Start of Exercise input

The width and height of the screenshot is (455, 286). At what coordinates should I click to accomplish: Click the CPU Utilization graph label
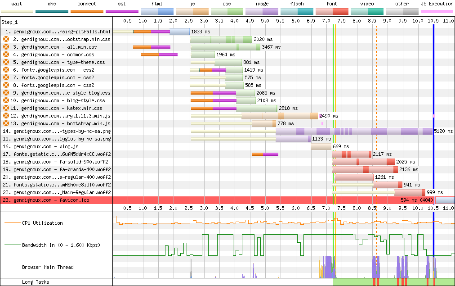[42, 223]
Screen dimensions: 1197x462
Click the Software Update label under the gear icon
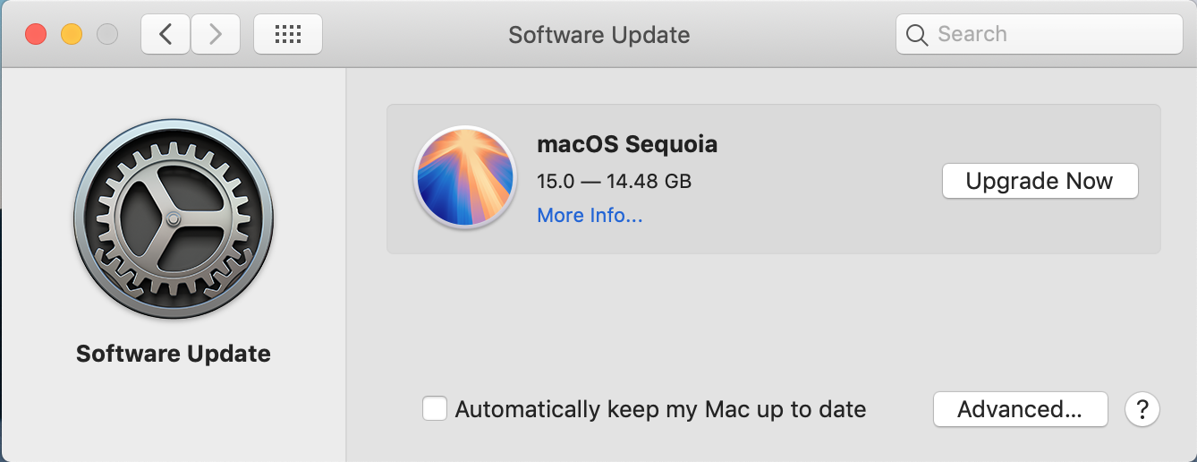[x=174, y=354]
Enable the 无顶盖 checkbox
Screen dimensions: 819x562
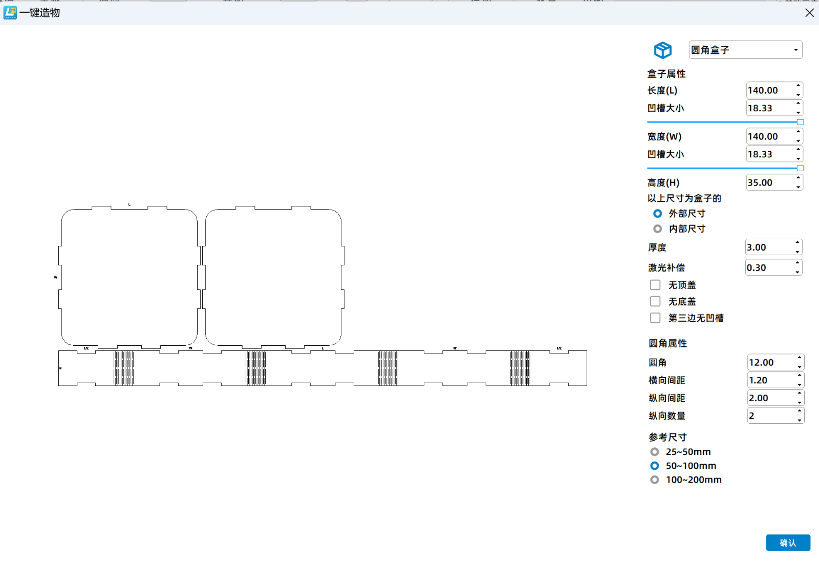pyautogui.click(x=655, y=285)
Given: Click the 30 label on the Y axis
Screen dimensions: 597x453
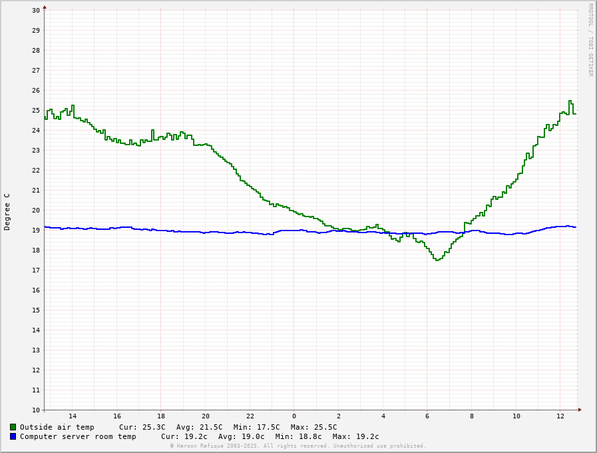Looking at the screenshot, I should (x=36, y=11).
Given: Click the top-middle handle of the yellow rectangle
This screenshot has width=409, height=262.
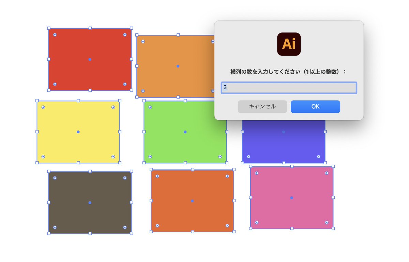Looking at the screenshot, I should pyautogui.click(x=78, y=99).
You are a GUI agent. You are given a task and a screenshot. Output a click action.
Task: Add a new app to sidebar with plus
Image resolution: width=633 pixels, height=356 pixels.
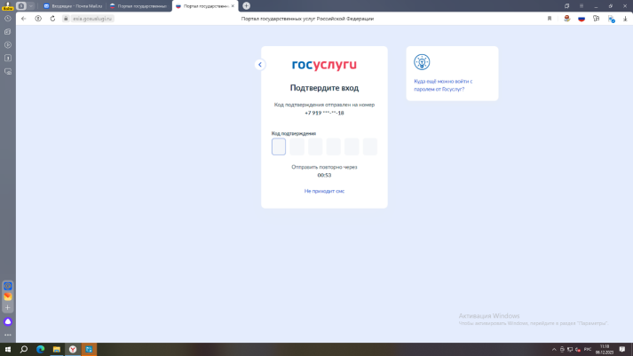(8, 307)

End of Exercise input
Start of Exercise input

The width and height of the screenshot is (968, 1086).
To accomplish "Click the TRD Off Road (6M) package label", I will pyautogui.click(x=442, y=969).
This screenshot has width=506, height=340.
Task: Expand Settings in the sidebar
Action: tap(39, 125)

End of Exercise input

▶ Problem details:
The reply should hold exactly the lines above, starting at the line with "The width and height of the screenshot is (455, 286)." and ending at the line with "Given: Click the 30 label on the Y axis", and no pictures.

▶ Expected answer:
The width and height of the screenshot is (455, 286). At what coordinates should I click to accomplish: Click the CPU Utilization graph label
[42, 223]
Screen dimensions: 1197x462
Click the Software Update label under the gear icon
[x=174, y=354]
Enable the 无顶盖 checkbox
Screen dimensions: 819x562
pyautogui.click(x=655, y=285)
Given: Click the 30 label on the Y axis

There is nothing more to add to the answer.